The evaluation of various machine learning models on the wine quality dataset yielded the following accuracies:

  • Random Forest: 66.24%
  • XGBoost: 65.61%
  • Naive Bayes: 60.51%
  • SVM: 57.96%
  • Decision Tree (rpart): 55.41%
  • Gradient Boosting Regression: 1.27%

Among these models, Random Forest and XGBoost exhibited the highest accuracies, showing promising predictive capabilities for wine quality. Naive Bayes and SVM achieved moderate accuracies, indicating a reasonable performance, while the Decision Tree model had a comparatively lower accuracy. The Gradient Boosting Regression model performed poorly with an accuracy of only 1.27%.

6.0 CONCLUSION

In conclusion, the analysis of the wine quality dataset using various machine learning models demonstrated the potential to predict wine quality based on several chemical attributes. Random Forest and XGBoost emerged as the top-performing models, with accuracies of 66.24% and 65.61%, respectively. These models showcased a better ability to generalize and predict wine quality ratings accurately.

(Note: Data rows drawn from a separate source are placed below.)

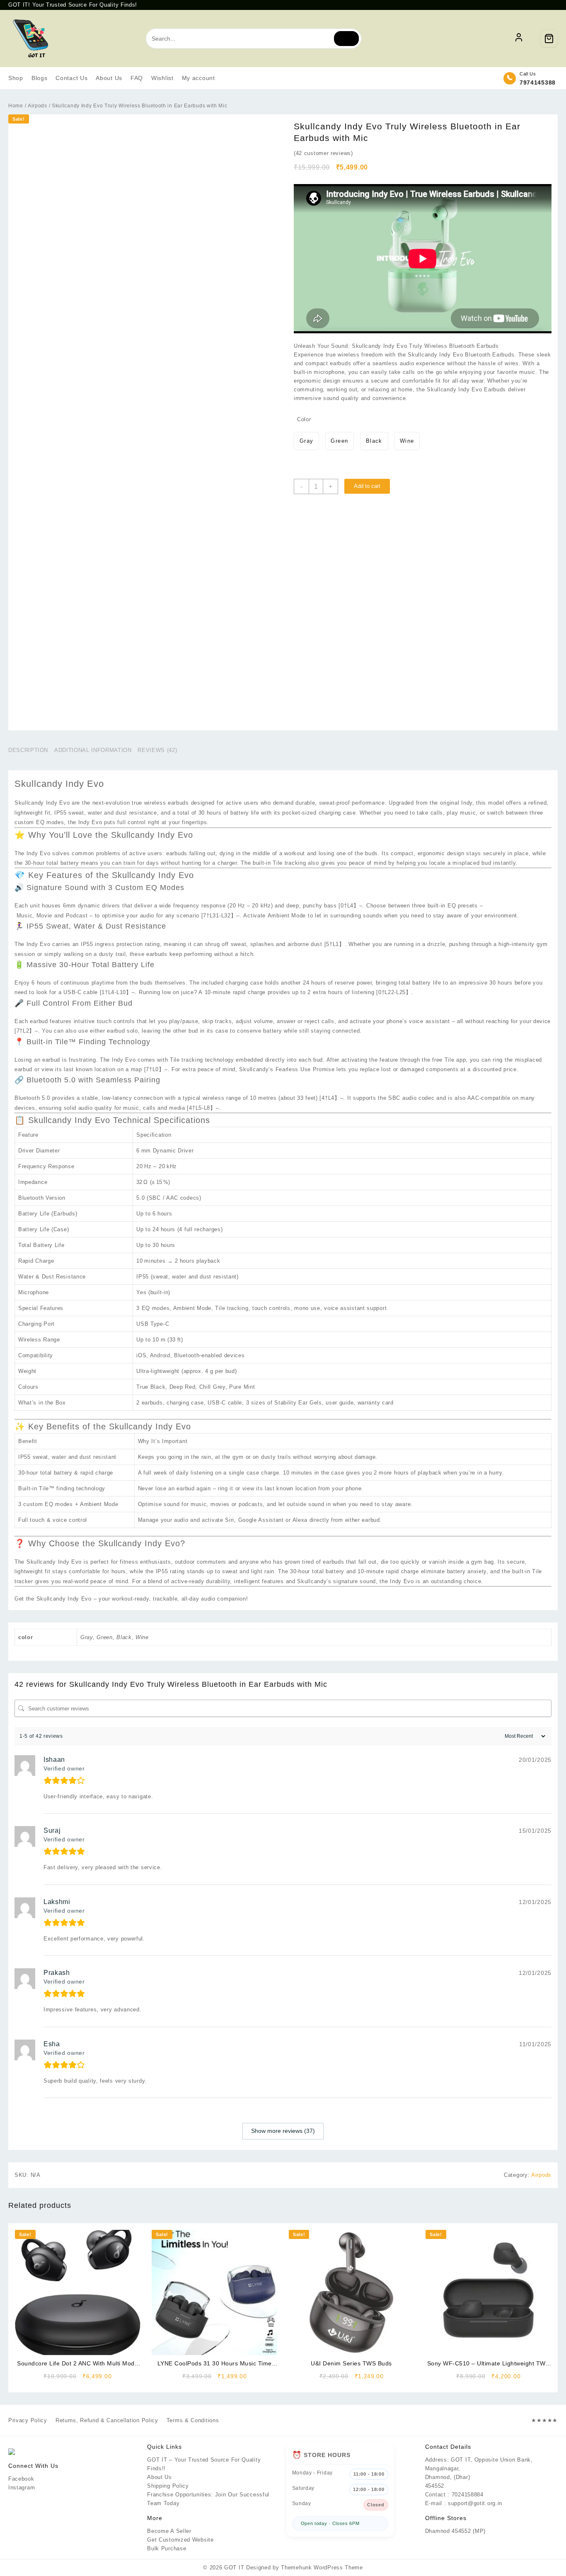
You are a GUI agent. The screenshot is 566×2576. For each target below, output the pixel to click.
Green (105, 1637)
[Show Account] (519, 38)
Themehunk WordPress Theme (322, 2567)
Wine (142, 1637)
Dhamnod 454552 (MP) (455, 2531)
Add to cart (367, 486)
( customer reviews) (323, 153)
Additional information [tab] (92, 750)
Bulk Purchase (166, 2548)
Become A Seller (169, 2531)
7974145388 (538, 82)
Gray (86, 1637)
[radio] (306, 441)
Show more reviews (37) (283, 2130)
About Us (159, 2477)
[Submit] (346, 38)
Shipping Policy (168, 2486)
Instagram (21, 2487)
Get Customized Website (180, 2540)
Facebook (21, 2479)
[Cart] (549, 39)
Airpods (37, 106)
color (304, 419)
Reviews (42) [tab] (157, 750)
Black (124, 1637)
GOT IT (234, 2567)
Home (15, 106)
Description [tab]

Naive Bayes and SVM also presented reasonable performances, but their accuracies were lower than those of Random Forest and XGBoost. The Decision Tree model achieved moderate accuracy, while the Gradient Boosting Regression model struggled to make accurate predictions.

7.0 REFERENCES

  • Kuhn, M. (2020). caret:

Classification and Regression Training. R package version 6.0-86. https://CRAN.R-project.org/package=caret

  • Robin, X., Turck, N., Hainard, A., Tiberti, N., Lisacek, F., Sanchez, J.-C., & Muller, M. (2011).

pROC: an open-source package for R and S+ to analyze and compare ROC curves. BMC Bioinformatics, 12(1), 77.

  • Chen, T., & Guestrin, C. (2016).

XGBoost: A Scalable Tree Boosting System. Proceedings of the 22nd ACM SIGKDD International Conference on Knowledge Discovery and Data Mining, 785-794.

  • Breiman, L. (2001).

Random forests. Machine Learning, 45(1), 5-32.

  • Healy, K. (2018).

Data Visualization: A Practical Introduction. Princeton University Press. Retrieved from

  • Wickham, H., & Grolemund, G. (2017).

R for Data Science: Import, Tidy, Transform, Visualize, and Model Data. O’Reilly Media.

  • Wilke, C. O. (2019).

Fundamentals of Data Visualization: A Primer on Making Informative and Compelling Figures. O’Reilly Media.